Home » Nigerian Cases » Supreme Court » Luke C. N.echeazu V. Commissioner Of Police (1974) LLJR-SC

Luke C. N.echeazu V. Commissioner Of Police (1974) LLJR-SC

Luke C. N.echeazu V. Commissioner Of Police (1974)

LawGlobal-Hub Lead Judgment Report

IRIKEFE, J.S.C. 

Before the Chief Magistrate, Lagos, the appellant was tried on a charge of four counts, only two of which are material for the purpose of this appeal. These read as follows:

3rd Count: That you Charles Luke Ngene Echeazu (m) on or about the 23rd day of January, 1971 at Lagos in the Lagos Magisterial District, with intent to steal money demanded the sum of N37,000 from Robert Eweka (m) a nephew of Adeyemi Eweka, a Director of Continental Motors and Engineering Company Limited with threats of detriment to be caused to the said Adeyemi Eweka, to wit that you, as a Principal Collector of Customs would assess the import duty and surcharge payable on the 36 ambulances imported by the said company at N311,000 and that you would not authorise the release of the said 36 ambulances if the demand was not complied with and thereby committed an offence punishable under section 406 of the Criminal Code.

4th Count: That you Luke Charles Ngene Echeazu (m) on or about 25th January, 1971 at Lagos in the Lagos Magisterial District stole a sum of N33,000 property of Adeyemi Eweka and thereby committed an offence punishable under section 390(9) of the Criminal Code.

He was convicted on count 3 as charged, and on count 4, a conviction was recorded for an attempt to steal the sum of N33,000. An appeal against the convictions to the High Court was dismissed, and in addition, that court, relying on powers conferred upon it by section 40 of the High Court of Lagos Act altered the finding under count 4 to that of guilty of stealing as originally charged. This further appeal has been brought to this court against the decision of the High Court, Lagos, on the following grounds:

“1. The learned Judge of the High Court was wrong in law in upholding the order for amendment made by the Chief Magistrate when the said order was illegal or ought not to have been made at the stage and in the circumstances in which it was made.

• [Data excerpts]:
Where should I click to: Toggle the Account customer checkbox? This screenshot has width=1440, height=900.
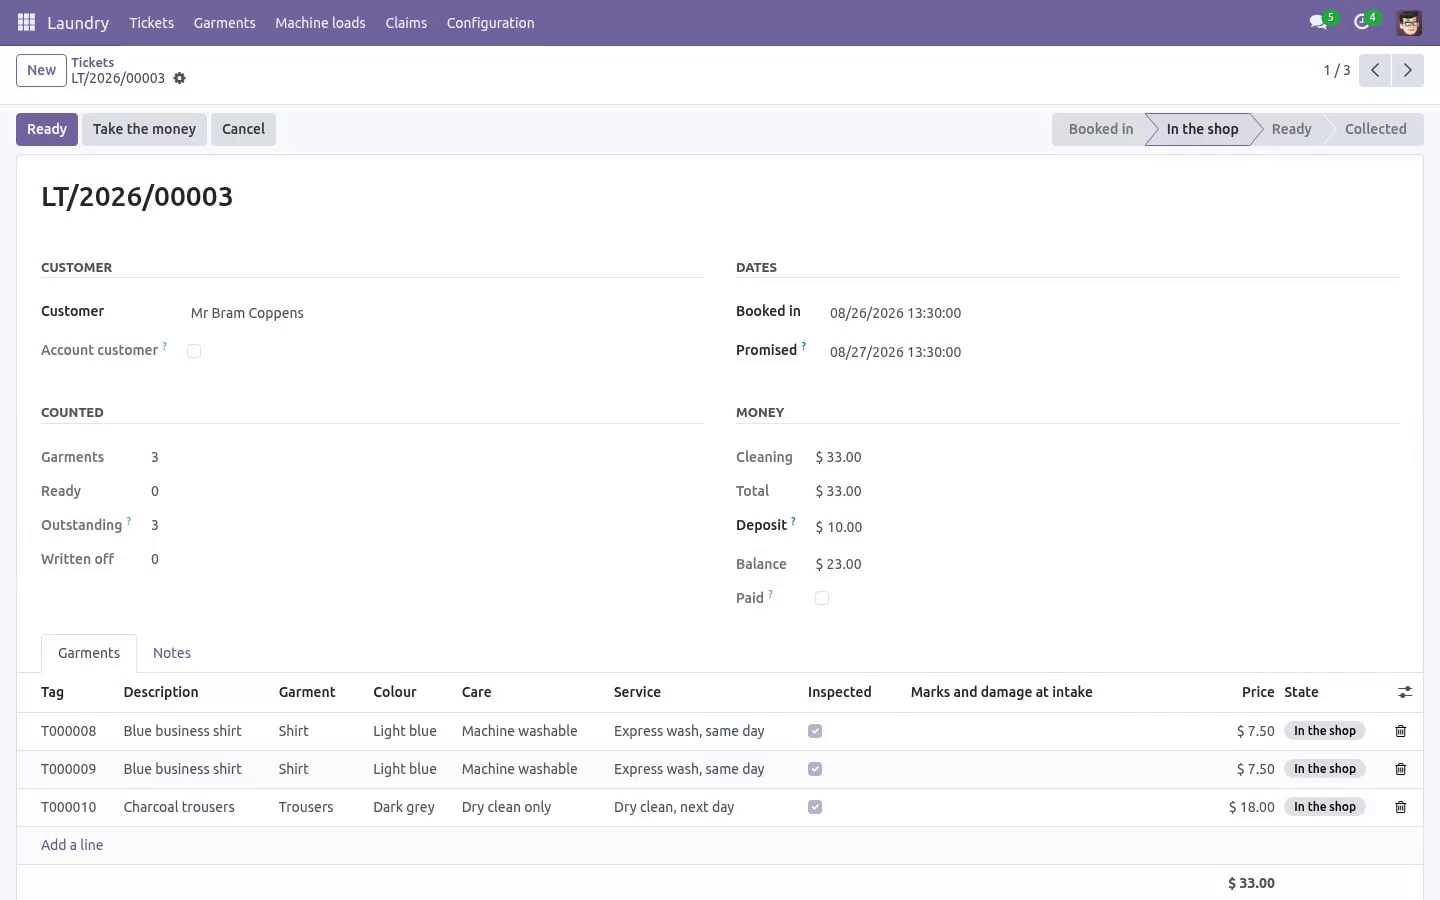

--

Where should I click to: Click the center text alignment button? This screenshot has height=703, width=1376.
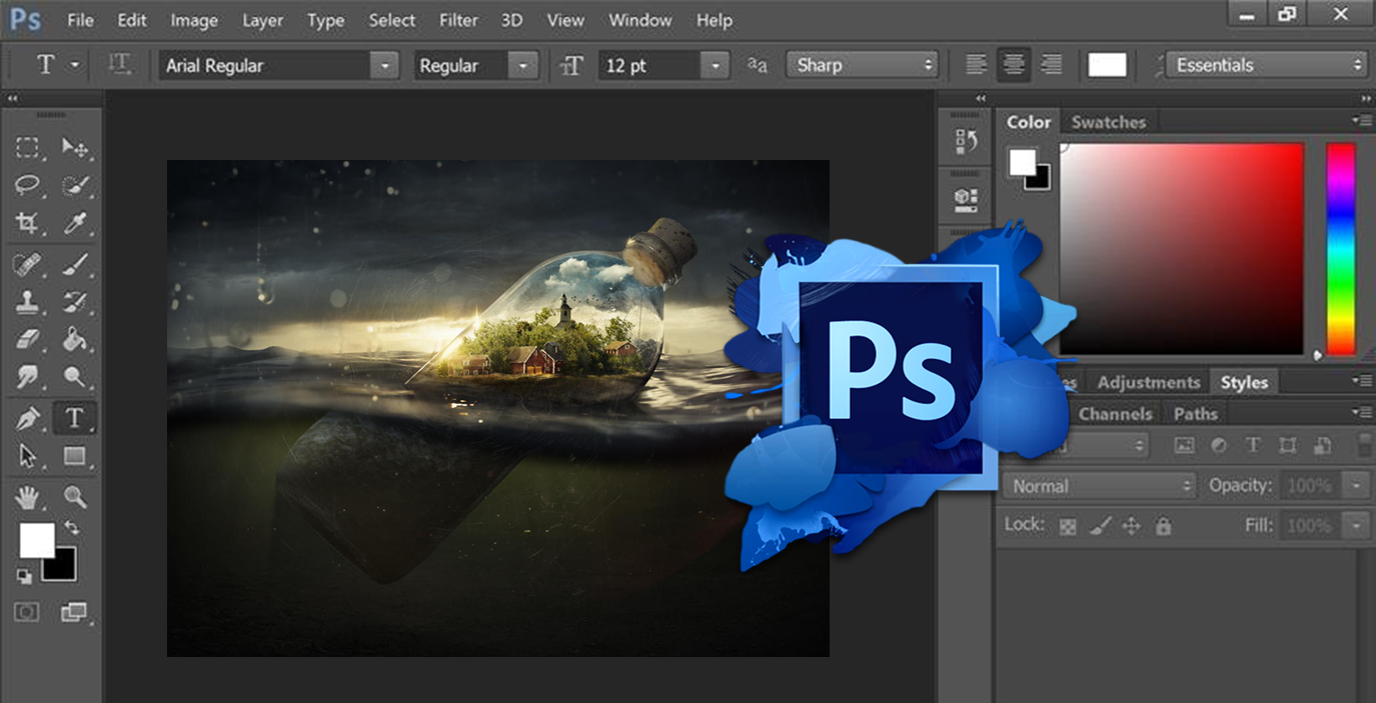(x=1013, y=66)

• [To-do list]:
[a] Rewrite the judgment starting with "3rd Count: That" and going on through "406 of the Criminal Code.", using "vehicles" in place of "ambulances".
[b] According to the judgment, which section of the High Court of Lagos Act did the High Court rely on to alter the finding under count 4?
The records are separate material and have no connection to the judgment.

• [Written answers]:
[a]
3rd Count: That you Charles Luke Ngene Echeazu (m) on or about the 23rd day of January, 1971 at Lagos in the Lagos Magisterial District, with intent to steal money demanded the sum of N37,000 from Robert Eweka (m) a nephew of Adeyemi Eweka, a Director of Continental Motors and Engineering Company Limited with threats of detriment to be caused to the said Adeyemi Eweka, to wit that you, as a Principal Collector of Customs would assess the import duty and surcharge payable on the 36 vehicles imported by the said company at N311,000 and that you would not authorise the release of the said 36 vehicles if the demand was not complied with and thereby committed an offence punishable under section 406 of the Criminal Code.

[b] Section 40